Everything We Love About Hassan Hajjaj’s Portrait of Cardi B

In 2017 Hassan Hajjaj shot the rap phenomenon Cardi B for the cover of New York Magazine and created magic. [author]Charlotte Jansen[/author] looks back at the portrait and considers how Hajjaj’s lens captures the nomadic, hybrid, creative vitality of his subjects and their lives.

Hassan Hajjaj, Cardi B. NY, 2017 © Hassan Hajjaj, 2017/1438. Courtesy of Taymour Grahne Art, London, UK

November 13, 2017. Eager rap fans are waiting at newsstands to get their hands on New York Magazine, because on the cover is one of the genre’s biggest stars—Belcalis Almanzar, aka, Cardi B. The American star, then twenty-five, had released her debut single, Bodak Yellow, in June that year and made it to number one in the US—only the second time a female rapper had topped the charts, since Lauryn Hill’s 1998 I Like It.

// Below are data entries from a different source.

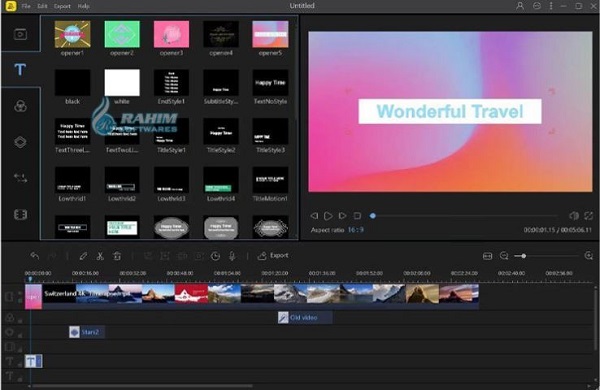Screen dimensions: 600x390
Task: Play the preview video
Action: click(x=328, y=216)
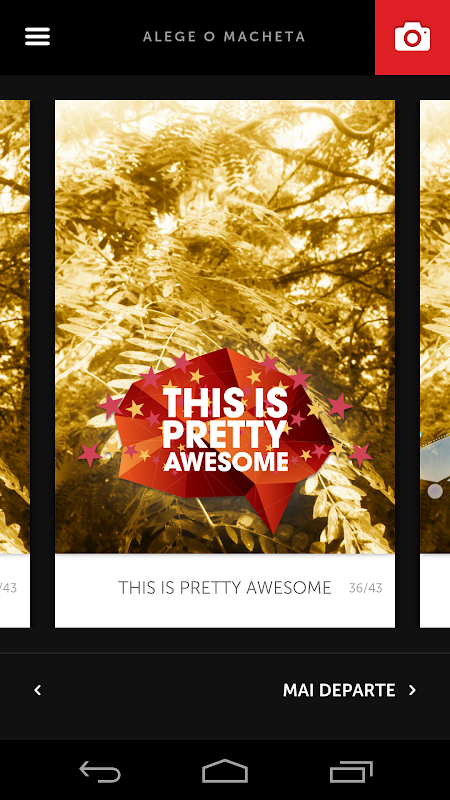The height and width of the screenshot is (800, 450).
Task: Tap Android back navigation icon
Action: (100, 771)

In the video, Cardi cavorts on a camel in the desert.

The frenzy around Cardi B’s explosive debut wasn’t only about her flow—her ideas on feminism were also sparking debate. As she astutely observed in a 2016 video posted to her Instagram, “The problem is that being a feminist is something so great, but y’all don’t want me to be great”.

Cue Hassan Hajjaj: the Moroccan-born photographer known for his mash-up of Marrakech and East London styles—by way of the masters of West African studio photography. Hajjaj is a self-taught artist who started taking pictures in London in the 1990s, after buying his first camera in 1989. He inadvertently found himself in the midst of London’s golden era of art, fashion and media, the decade that brought the YBAs and the Spice Girls, Jefferson Hack’s empire and magazines like The Face, as well as Britpop and club culture.

“She’s loud, bold and proud, in gold and glitter against a hot pink pattern of stars, but she’s just as iconic as his belly dancers, henna girls or surfers”

Hajjaj set up shop in East London, selling clothing and furniture he designs, as well as his art, and often staging shoots there. The rich yet raw, party atmosphere of his shots (sometimes set up on the street) quickly became popular; but the subjects Hajjaj has continued to shoot, despite his success, have been his own idols—the market sellers from Marrakesh who appear in Kesh Angels or the musicians who feature in My Rock Stars, shown at his Somerset House solo in 2017.

In fact, it’s Hajjaj’s portraits of his people, not his celebrity portraits, that he has continued to present in exhibitions and at art fairs, and that he has continued to champion in interviews. He established his style with his own heroes, not his celebrity work—and this is important when we come to his portrait of Cardi B. It’s what makes this image of the superstar photo stand out—she’s loud, bold and proud, in gold and glitter against a hot pink pattern of stars, but she’s just as iconic as his belly dancers, henna girls or surfers. Hajjaj’s pictures of the world’s icons, next to his own, show us how photography can put anyone on a pedestal.

The environment that shaped Cardi B—also a self-made star born to immigrant parents—in the Bronx, in the 2000s, wasn’t so different to Hajjaj’s formative years. That connection is something that Hajjaj always manages to bring out, no matter who is standing on his stage. His work is a document of a nomadic, hybrid, creative tribe; a community united by his camera.